--- Document segment Enclosed Below ---
Effects of temperature on human L-type cardiac Ca2+ channels expressed in Xenopus oocytes
- Cite this article as:
- Allen, T. & Mikala, G. Pflügers Arch (1998) 436: 238. doi:10.1007/s004240050628
- 92 Downloads
Temperature normally affects peak L-type Ca2+ channel (CaCh) current with a temperature coefficient (Q10) of between 1.8 and 3.5; in cardiomyocytes attenuating protein kinase A activity increases Q10 whilst activating it lowers Q10. We examine temperature effects using cloned human cardiac CaChs expressed in Xenopus oocytes. Peak inward currents (IBa) through expressed CaChs (i.e. α1Cα2/δaβ1b) exhibited a Q10 of 5.8±0.4 when examined between 15 and 25°C. The nifedipine-sensitive IBa exhibited a higher Q10 of 8.7±0.5, whilst the nifedipine-insensitive IBa exhibited Q10 of 3.7±0.3. Current/voltage (I/V) relationships shifted to negative potentials on warming. Using instead a different CaCh β subunit isoform, β2c, gave rise to an IBa similar to those expressed using β1b. We utilized a carboxyl deletion mutant, α1C-Δ1633, to determine the temperature sensitivity of the pore moiety in the absence of auxiliary subunits; IBa through this channel exhibited a Q10 of 9.3±0.3. However, the Q10 for macroscopic conductance was reduced compared to that of heteromeric channels; decreasing from 5.0 (i.e. α1Cα2/δaβ1b) and 3.9 (i.e. α1Cα2/δaβ2c) to 2.4 (α1C-Δ1633). These observations differ markedly from those made in studies of cardiomyocytes, and suggest that enhanced sensitivity may depend on the membrane environment, channel assembly or other regulatory factors.
--- End of Enclosed Document segment ---
--- Given data Enclosed Below ---
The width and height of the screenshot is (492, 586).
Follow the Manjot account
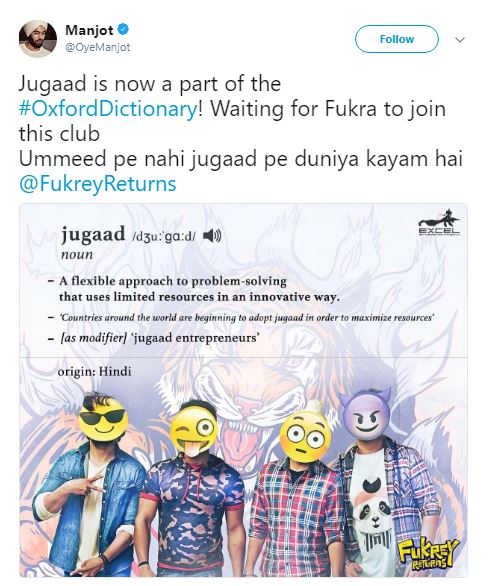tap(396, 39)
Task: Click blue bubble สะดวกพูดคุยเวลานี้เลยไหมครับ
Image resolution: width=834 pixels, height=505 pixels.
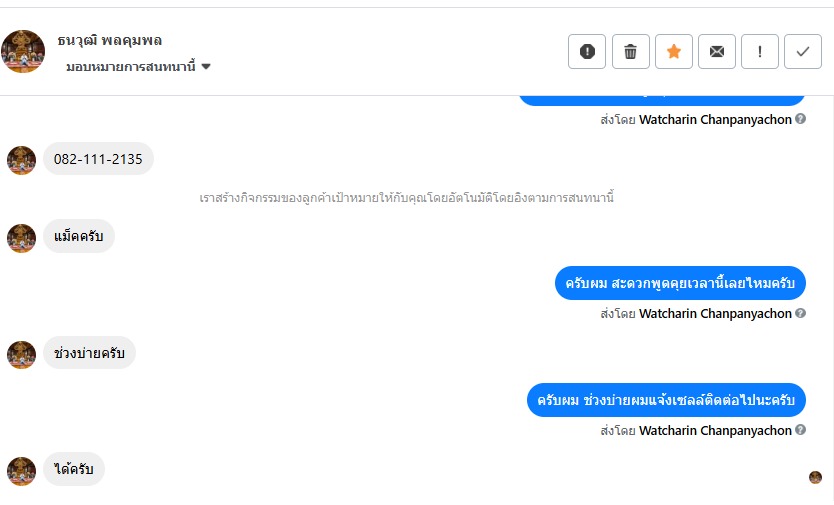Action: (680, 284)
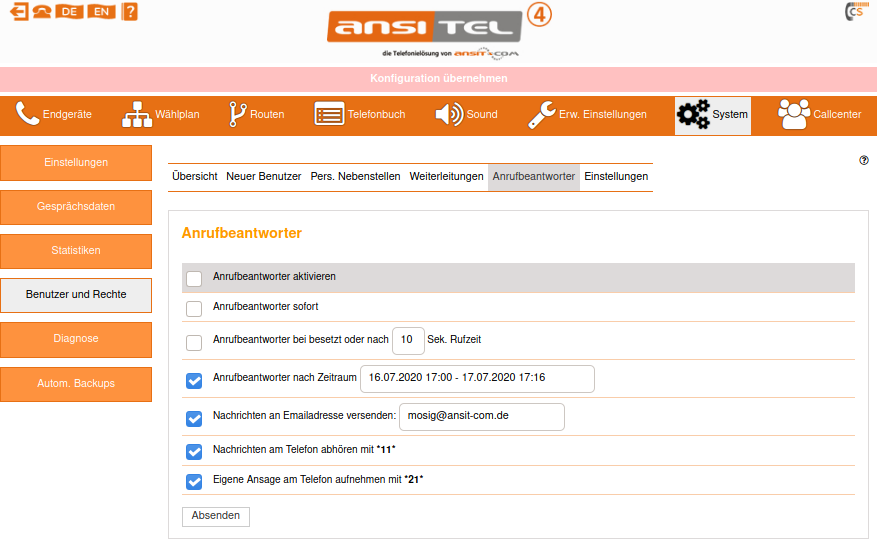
--- End of Enclosed Given data ---
--- Given data Enclosed Below ---
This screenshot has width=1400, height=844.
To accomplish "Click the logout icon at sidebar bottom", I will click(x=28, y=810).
--- End of Enclosed Given data ---
--- Given data Enclosed Below ---
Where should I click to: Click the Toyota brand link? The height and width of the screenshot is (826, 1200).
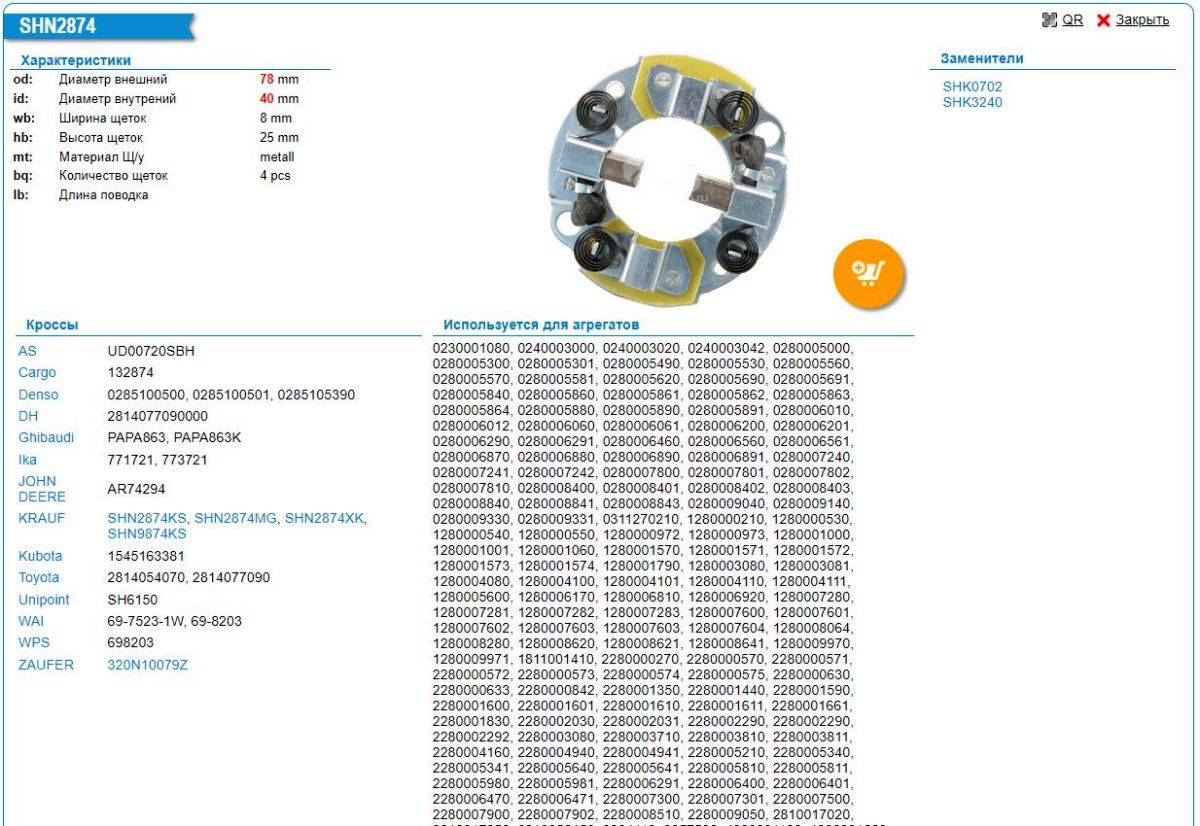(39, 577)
--- End of Enclosed Given data ---
Task instructions.
Rewrite the paragraph of the abstract on temperature and cardiac Ca2+ channels that begins "Temperature normally affects peak L-type" as a short bulleted list, keeping its main findings and figures.

Problem solution.
- Peak L-type Ca2+ channel current normally has a Q10 of 1.8 to 3.5. In cardiomyocytes, attenuating protein kinase A activity raises Q10, and activating it lowers Q10.
- Cloned human cardiac channels (α1Cα2/δaβ1b) expressed in Xenopus oocytes had a peak IBa Q10 of 5.8±0.4 between 15 and 25°C.
- Nifedipine-sensitive IBa had a Q10 of 8.7±0.5. Nifedipine-insensitive IBa had a Q10 of 3.7±0.3.
- On warming, I/V relationships shifted to negative potentials.
- Using the β2c subunit gave IBa similar to that with β1b.
- The carboxyl deletion mutant α1C-Δ1633 tested the pore without auxiliary subunits. It had an IBa Q10 of 9.3±0.3.
- The Q10 for macroscopic conductance fell from 5.0 (β1b) and 3.9 (β2c) to 2.4 (α1C-Δ1633).
- These results differ markedly from cardiomyocyte studies. They suggest that enhanced sensitivity may depend on the membrane environment, channel assembly or other regulatory factors.